Element lookup records
————————
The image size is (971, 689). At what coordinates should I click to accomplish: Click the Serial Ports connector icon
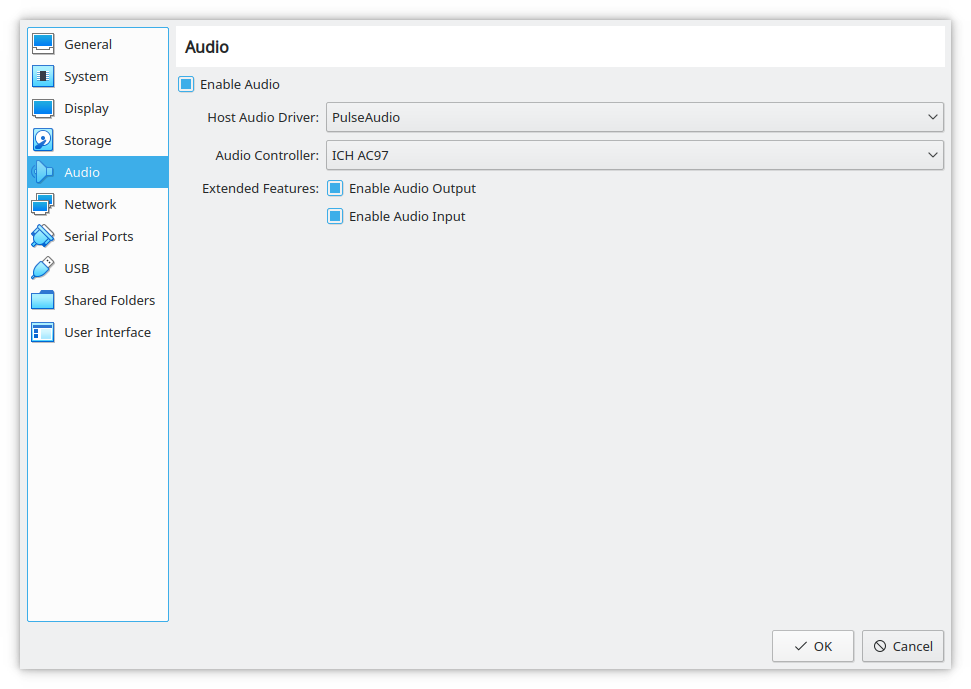point(43,236)
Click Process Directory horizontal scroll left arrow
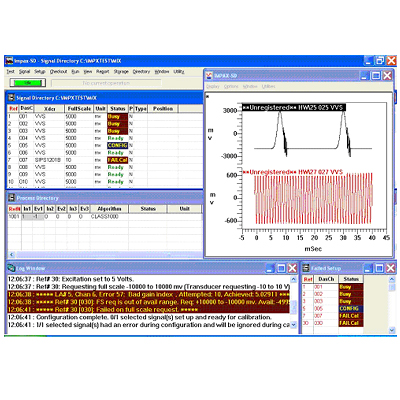The height and width of the screenshot is (400, 400). pyautogui.click(x=12, y=254)
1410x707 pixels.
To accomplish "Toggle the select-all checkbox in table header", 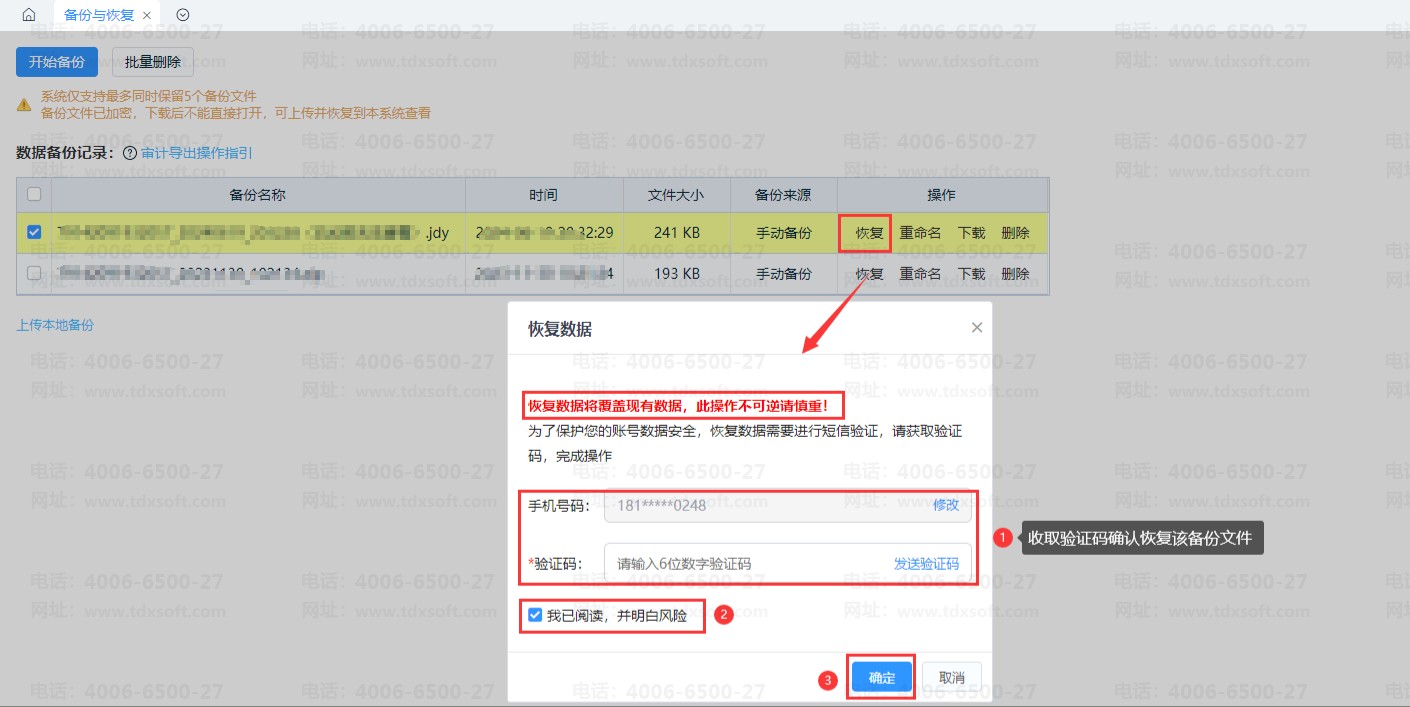I will point(34,194).
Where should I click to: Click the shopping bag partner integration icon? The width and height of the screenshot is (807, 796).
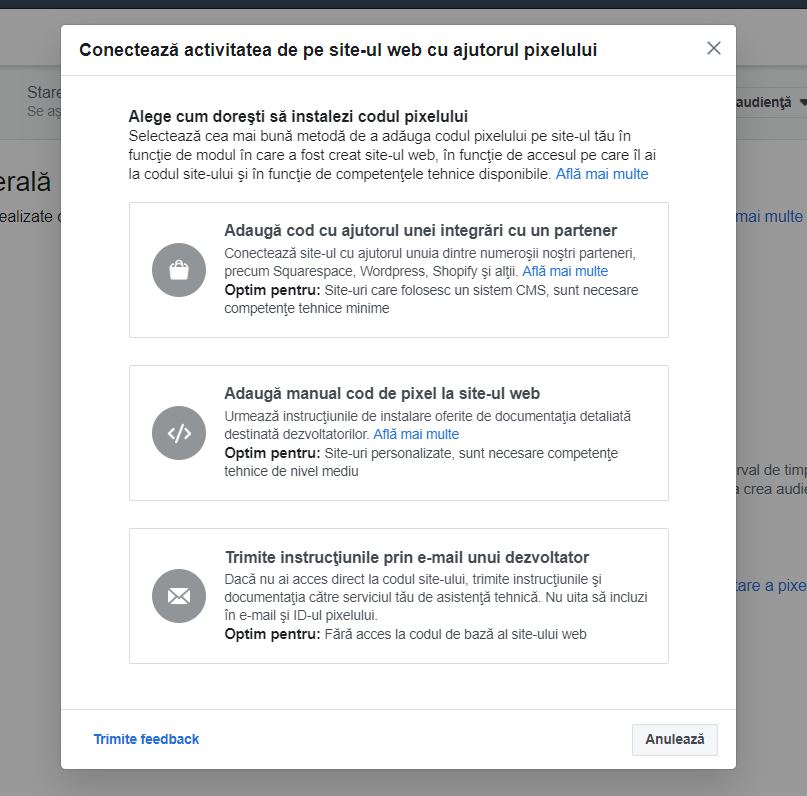pos(179,270)
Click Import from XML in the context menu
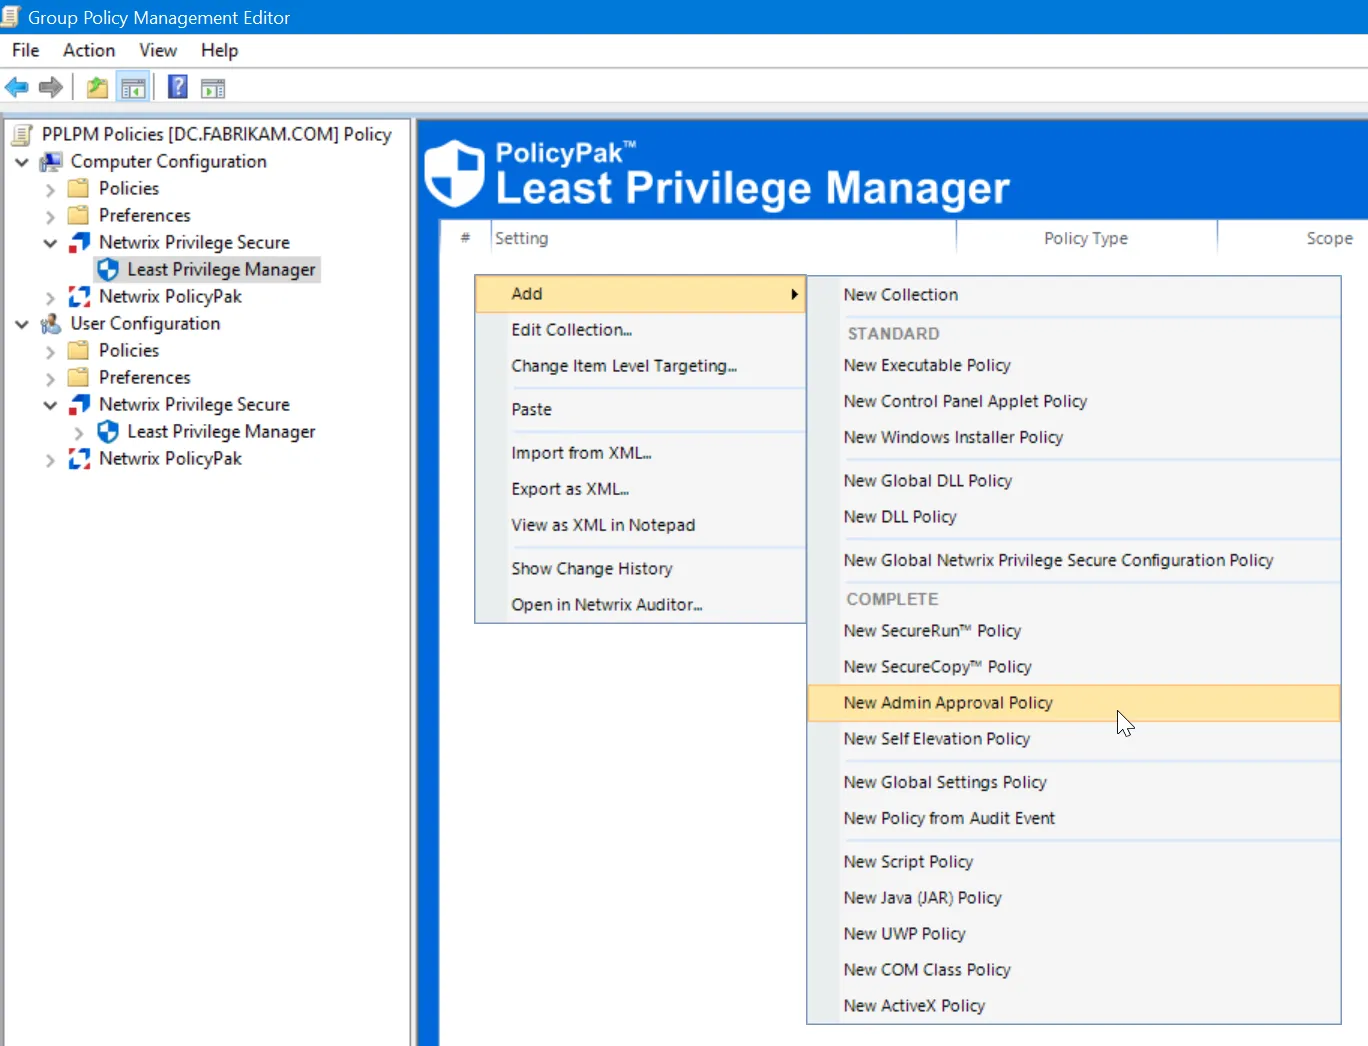This screenshot has width=1368, height=1046. tap(582, 452)
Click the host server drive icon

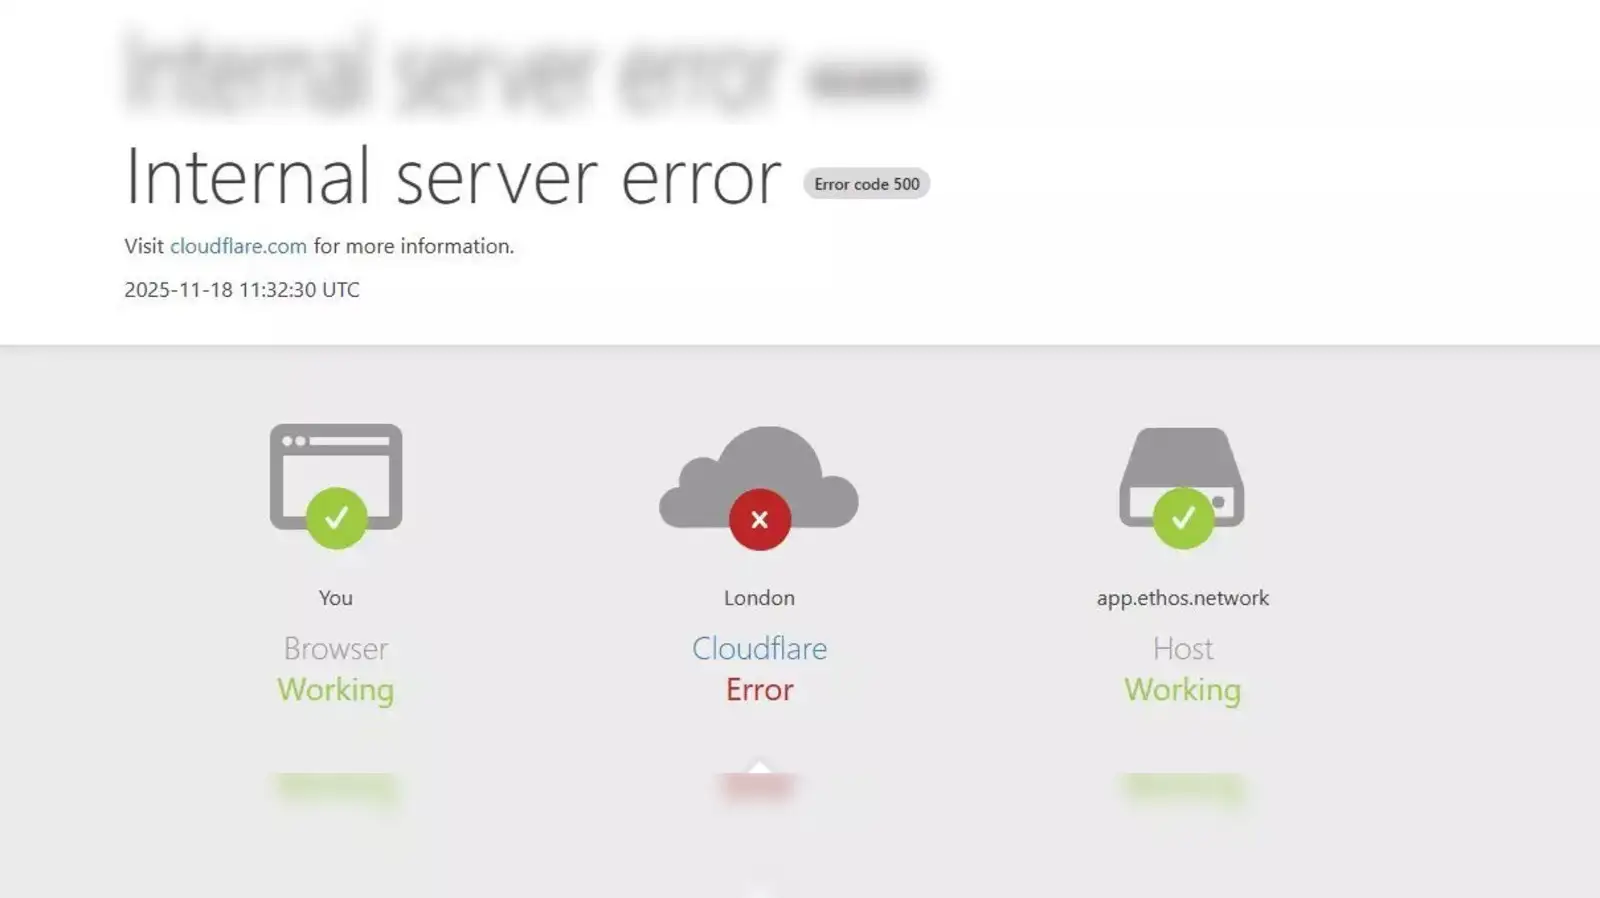[x=1182, y=476]
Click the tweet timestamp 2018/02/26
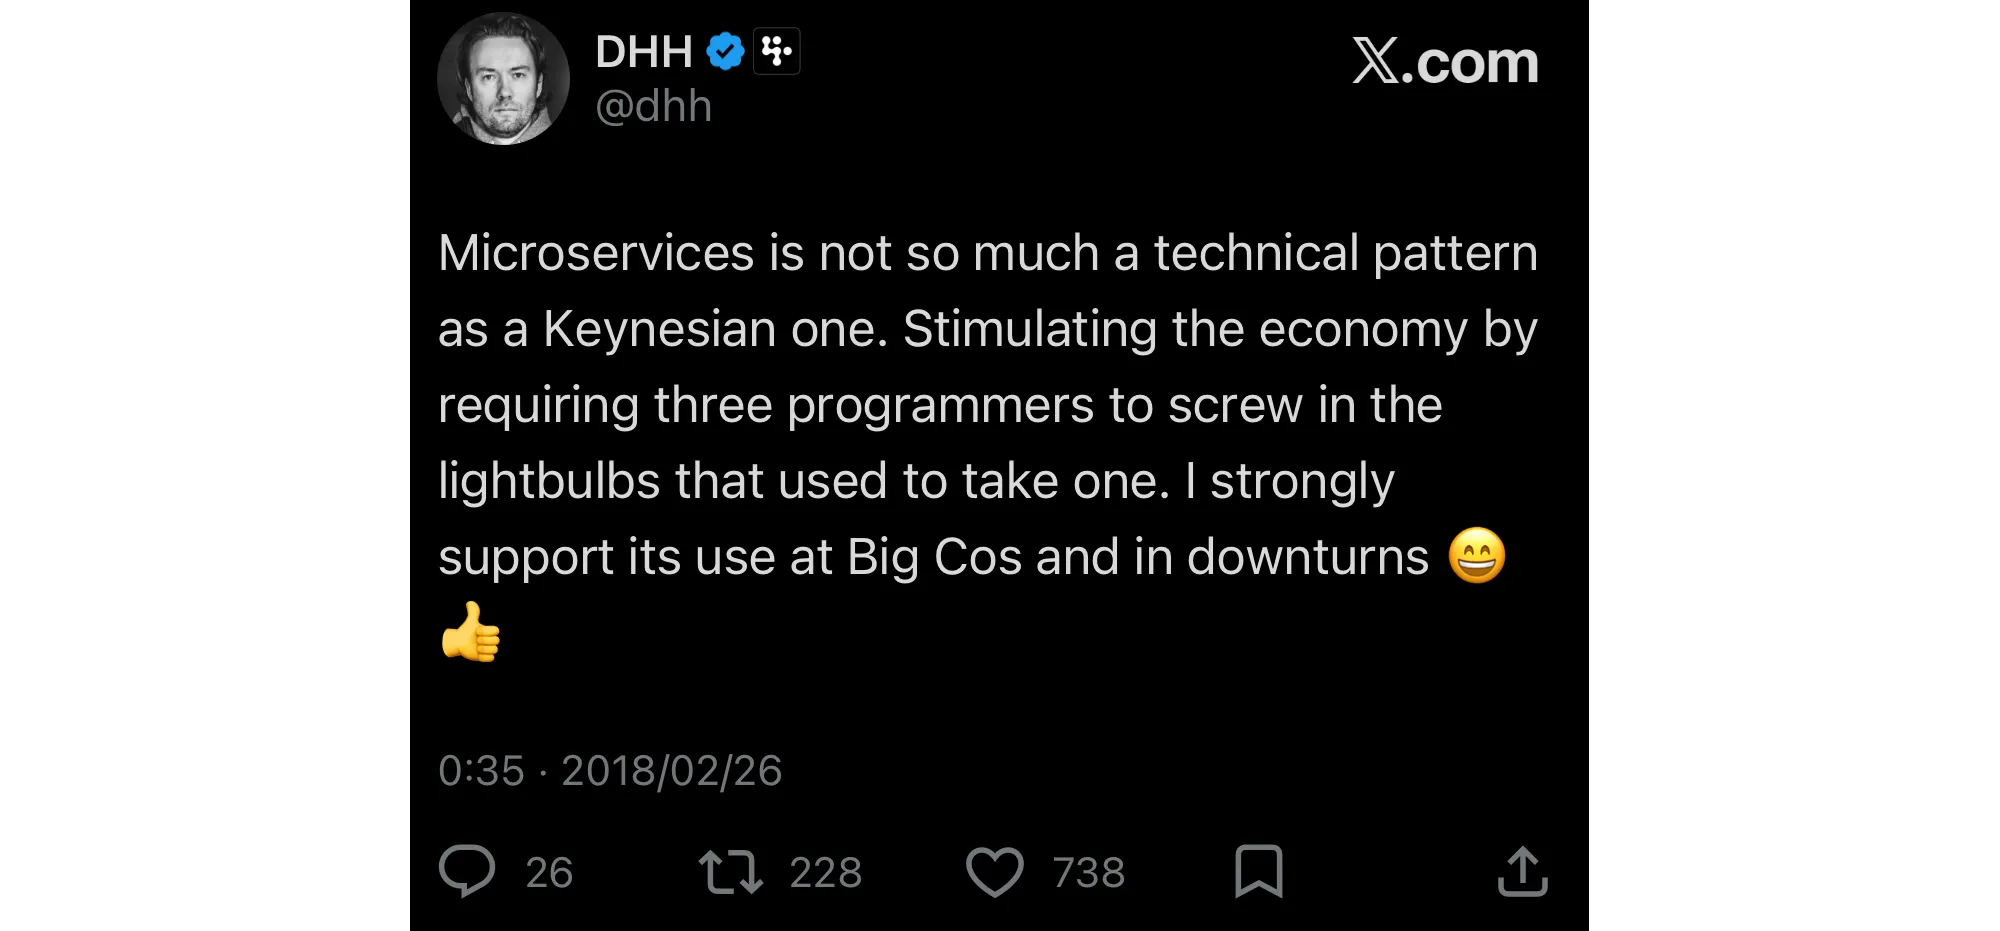This screenshot has height=931, width=2000. click(x=670, y=769)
————————
▶ EXERCISE DIRECTIONS: Rewrite the part of the items that runs from the line containing "Where should I" through the end of the items as a numbered list, omitting blank lines and leaving out the pictures.

▶ EXERCISE RESPONSE:
1. Where should I click to: Click the shopping bag partner integration icon? The width and height of the screenshot is (807, 796).
2. pos(179,270)
3. Click Import from XML in the context menu
4. This screenshot has width=1368, height=1046. tap(582, 452)
5. Click the host server drive icon
6. [x=1182, y=476]
7. Click the tweet timestamp 2018/02/26
8. This screenshot has height=931, width=2000. click(x=670, y=769)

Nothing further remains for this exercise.